[Dataset entries]
• • • • •

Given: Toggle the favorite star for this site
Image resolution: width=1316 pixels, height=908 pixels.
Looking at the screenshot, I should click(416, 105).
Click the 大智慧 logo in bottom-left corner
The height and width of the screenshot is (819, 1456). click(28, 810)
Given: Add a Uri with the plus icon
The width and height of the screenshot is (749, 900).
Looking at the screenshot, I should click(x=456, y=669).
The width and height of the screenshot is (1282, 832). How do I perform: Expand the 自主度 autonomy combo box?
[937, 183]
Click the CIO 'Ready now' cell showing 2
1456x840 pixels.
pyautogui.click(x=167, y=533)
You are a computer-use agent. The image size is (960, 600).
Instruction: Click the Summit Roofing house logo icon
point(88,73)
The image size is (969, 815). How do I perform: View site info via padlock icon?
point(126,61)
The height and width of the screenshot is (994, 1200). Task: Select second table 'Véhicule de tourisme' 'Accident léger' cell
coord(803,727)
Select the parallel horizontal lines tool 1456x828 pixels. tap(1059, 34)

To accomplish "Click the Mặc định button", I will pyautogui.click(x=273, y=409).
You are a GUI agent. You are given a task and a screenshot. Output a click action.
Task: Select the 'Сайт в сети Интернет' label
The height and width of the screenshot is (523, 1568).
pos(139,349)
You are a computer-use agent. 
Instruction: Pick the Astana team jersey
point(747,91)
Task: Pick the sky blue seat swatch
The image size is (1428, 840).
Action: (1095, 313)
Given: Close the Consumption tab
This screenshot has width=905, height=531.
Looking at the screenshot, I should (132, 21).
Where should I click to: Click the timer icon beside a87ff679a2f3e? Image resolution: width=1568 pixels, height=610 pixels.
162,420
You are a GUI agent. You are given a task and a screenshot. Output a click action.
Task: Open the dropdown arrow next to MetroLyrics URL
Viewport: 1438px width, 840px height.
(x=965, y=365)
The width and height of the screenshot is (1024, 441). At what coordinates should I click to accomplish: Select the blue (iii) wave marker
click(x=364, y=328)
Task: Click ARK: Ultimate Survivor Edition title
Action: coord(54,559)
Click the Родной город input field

• • • • •

◆ **Your goal**:
Filter the records above and return every line that holds the word "agent".

◆ **Task result**:
You are a computer-use agent. The image size is (960, 600).
You are a GUI agent. You are given a task and a screenshot. Output a click action.
You are a computer-use agent. 
You are a GUI agent. You are given a task and a screenshot. Output a click action.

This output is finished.